(Records shown Opens)

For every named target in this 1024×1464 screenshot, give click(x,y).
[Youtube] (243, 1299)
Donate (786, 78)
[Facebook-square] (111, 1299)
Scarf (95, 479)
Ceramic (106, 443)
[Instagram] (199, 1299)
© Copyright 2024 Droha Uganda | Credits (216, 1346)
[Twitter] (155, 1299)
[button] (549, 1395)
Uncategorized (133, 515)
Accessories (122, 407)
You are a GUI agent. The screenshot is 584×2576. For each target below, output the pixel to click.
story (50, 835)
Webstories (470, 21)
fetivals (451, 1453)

(Records shown Closes)
(Records shown Opens)

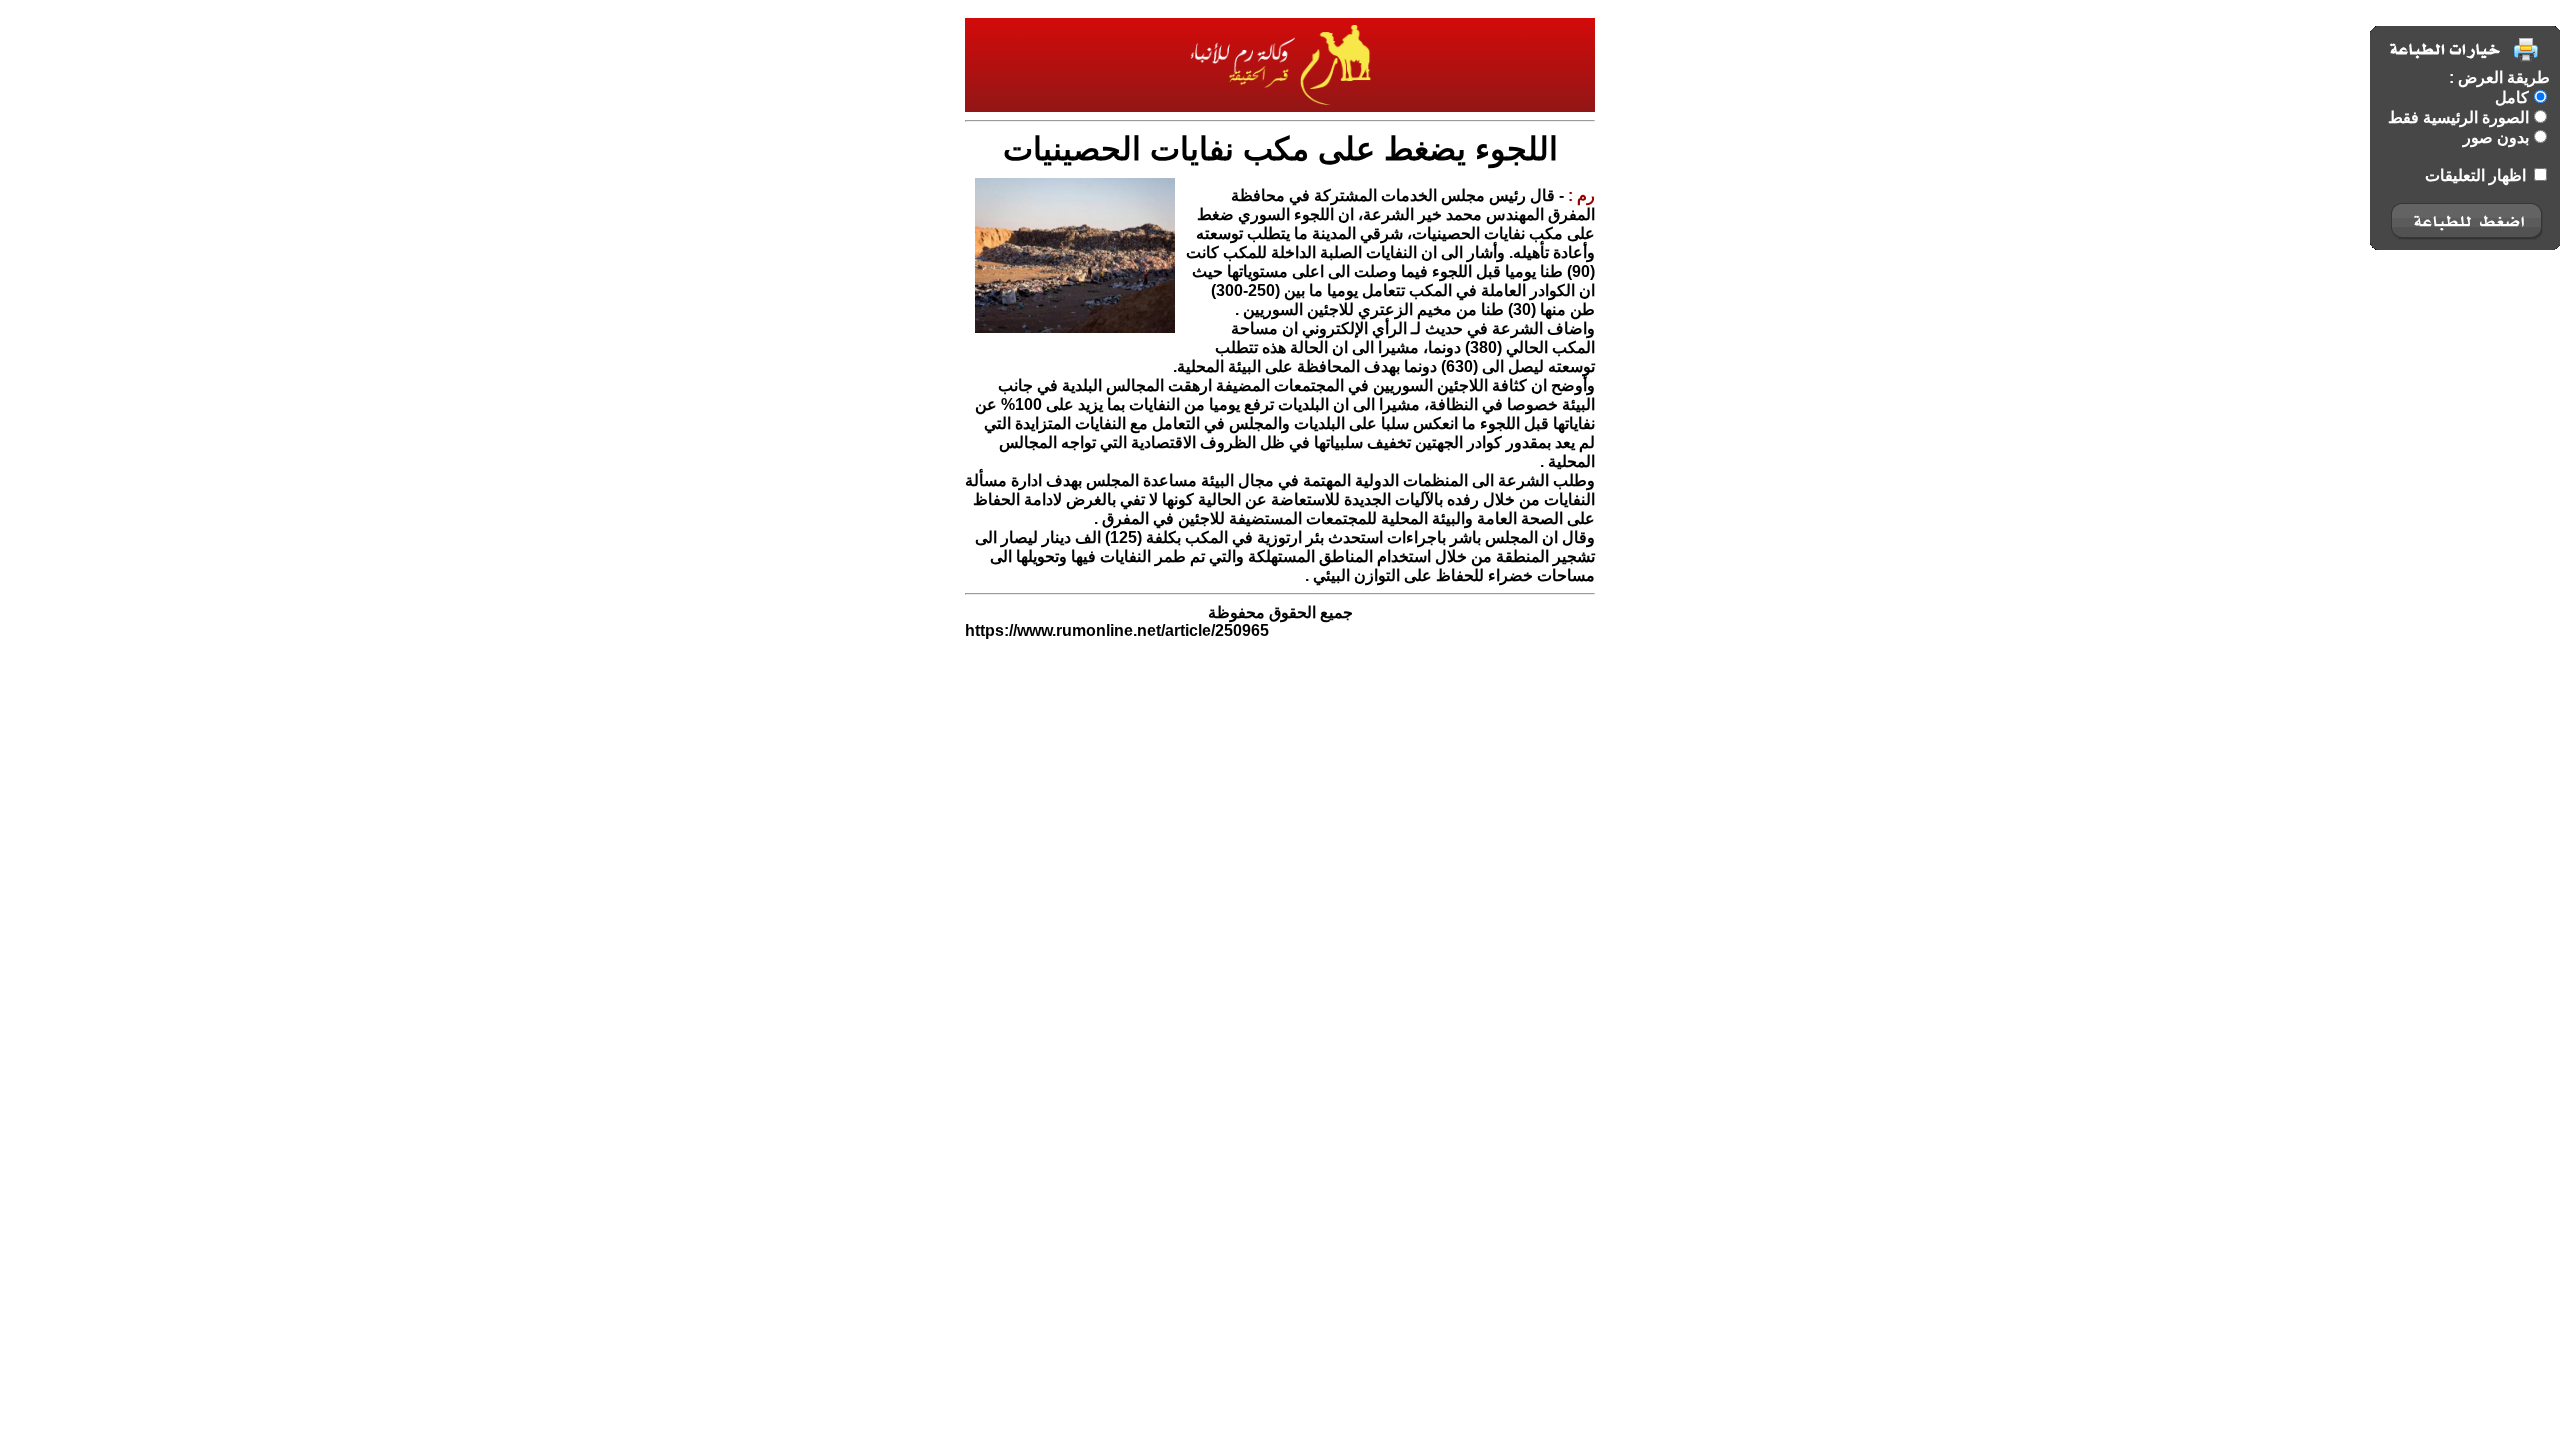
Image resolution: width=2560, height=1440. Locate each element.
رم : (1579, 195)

(Records shown Closes)

» **Goal of the exercise**
From the records above, repeat exactly the lines from the one with "Accessories (122, 407)" through the one with "fetivals (451, 1453)", both included.

» **Response to the task**
Accessories (122, 407)
You are a GUI agent. The screenshot is 584×2576. For each target below, output the pixel to click.
story (50, 835)
Webstories (470, 21)
fetivals (451, 1453)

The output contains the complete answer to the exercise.